Shopping local? It’s not only a challenge to do so in rural areas but also in cities. In the German city of Wiesbaden, a new concept is being put forward: an e-bike delivery service with a social mission.
The growing online shopping trend has a flip side: steadily growing piles of rubbish. Items are also sent back and forth with about every tenth order from roughly 800,000 packages sent back to the retailer daily in Germany. This equates to about 400 tonnes of CO2 emissions. Then there is, of course, all the packaging waste that comes with it. Simultaneously, small shops and city coffers suffer through the disappearance of traditional retailing. In 2013 alone, the city of Wiesbaden missed out on 18 million EUR through the loss of the 10 per cent business tax that the city’s residents paid on mail and delivery services.

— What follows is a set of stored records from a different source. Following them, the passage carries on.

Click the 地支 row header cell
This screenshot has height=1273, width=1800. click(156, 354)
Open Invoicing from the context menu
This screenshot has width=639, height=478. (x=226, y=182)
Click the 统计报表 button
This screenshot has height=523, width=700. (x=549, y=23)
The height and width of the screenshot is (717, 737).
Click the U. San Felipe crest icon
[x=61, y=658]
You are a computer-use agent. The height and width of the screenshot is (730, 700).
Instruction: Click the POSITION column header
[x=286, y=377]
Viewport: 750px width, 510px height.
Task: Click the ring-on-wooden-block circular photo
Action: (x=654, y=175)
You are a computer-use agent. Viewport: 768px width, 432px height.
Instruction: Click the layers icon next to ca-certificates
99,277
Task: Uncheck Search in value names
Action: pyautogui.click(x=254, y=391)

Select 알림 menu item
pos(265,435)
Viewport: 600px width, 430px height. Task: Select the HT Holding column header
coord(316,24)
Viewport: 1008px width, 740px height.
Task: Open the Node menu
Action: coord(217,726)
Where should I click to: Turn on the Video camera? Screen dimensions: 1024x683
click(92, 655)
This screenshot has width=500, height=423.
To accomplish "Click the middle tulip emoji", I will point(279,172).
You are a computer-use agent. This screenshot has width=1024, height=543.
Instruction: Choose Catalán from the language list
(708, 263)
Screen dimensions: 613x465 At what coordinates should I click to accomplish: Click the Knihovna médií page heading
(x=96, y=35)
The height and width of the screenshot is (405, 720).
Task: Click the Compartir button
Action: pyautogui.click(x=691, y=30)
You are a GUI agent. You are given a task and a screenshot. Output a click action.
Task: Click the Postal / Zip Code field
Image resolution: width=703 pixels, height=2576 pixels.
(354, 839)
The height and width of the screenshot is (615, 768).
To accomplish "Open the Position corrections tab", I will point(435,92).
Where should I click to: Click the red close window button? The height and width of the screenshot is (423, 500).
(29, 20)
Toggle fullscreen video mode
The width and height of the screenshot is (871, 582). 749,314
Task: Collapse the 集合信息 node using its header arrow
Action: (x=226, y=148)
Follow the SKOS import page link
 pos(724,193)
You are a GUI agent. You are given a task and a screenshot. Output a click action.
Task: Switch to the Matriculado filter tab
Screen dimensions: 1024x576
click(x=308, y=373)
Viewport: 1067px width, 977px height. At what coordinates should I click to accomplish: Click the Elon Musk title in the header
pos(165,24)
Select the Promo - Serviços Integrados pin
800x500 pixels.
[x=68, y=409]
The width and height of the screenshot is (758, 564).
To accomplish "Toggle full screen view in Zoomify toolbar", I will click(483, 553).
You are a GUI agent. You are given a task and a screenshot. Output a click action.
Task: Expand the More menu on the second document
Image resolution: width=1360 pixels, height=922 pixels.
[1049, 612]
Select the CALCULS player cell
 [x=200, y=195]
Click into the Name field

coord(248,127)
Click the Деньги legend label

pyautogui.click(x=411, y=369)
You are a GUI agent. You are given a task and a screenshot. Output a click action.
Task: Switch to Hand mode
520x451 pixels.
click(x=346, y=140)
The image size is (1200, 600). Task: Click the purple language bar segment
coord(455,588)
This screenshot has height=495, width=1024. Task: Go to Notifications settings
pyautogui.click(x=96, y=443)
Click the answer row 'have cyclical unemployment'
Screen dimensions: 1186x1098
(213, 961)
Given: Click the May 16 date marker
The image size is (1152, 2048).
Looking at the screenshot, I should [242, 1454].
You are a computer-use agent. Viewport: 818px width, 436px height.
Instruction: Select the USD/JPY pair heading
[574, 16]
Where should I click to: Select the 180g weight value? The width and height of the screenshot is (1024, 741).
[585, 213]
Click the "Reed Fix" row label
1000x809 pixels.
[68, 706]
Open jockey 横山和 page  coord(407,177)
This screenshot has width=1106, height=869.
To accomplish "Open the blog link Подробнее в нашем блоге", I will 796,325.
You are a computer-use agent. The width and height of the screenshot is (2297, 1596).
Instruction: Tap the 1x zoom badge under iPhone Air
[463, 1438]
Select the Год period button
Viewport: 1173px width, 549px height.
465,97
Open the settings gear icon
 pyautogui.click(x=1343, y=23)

Kiezkaufhaus (translated: neighbourhood shopping centre) is offering an alternative, combining a delivery service with the offerings of local businesses. The products are delivered by e-bike the same day they are ordered. In this way, the young start up cuts down on transport emissions, supports the local economy and manages to pack in a social outcome as well: it’s not just young cyclists zipping around for Kiefkaufhaus – they also employ retirees to make the deliveries, too. Some of the products on offer include bread, jams, fruit and vegetables as well as design items, toys, books and theatre tickets.
The Kiezkaufhaus is a convenient alternative for residents who aren’t able to make it to their favourite baker or theatre by foot or who are in urgent need of a present. The service means shopping is not only convenient, but also avoids fumes, noise and congestion in the city. We can only hope that the example sticks; it’s estimated that, in Europe, up to 51 percent of deliveries could be made via bike (PDF).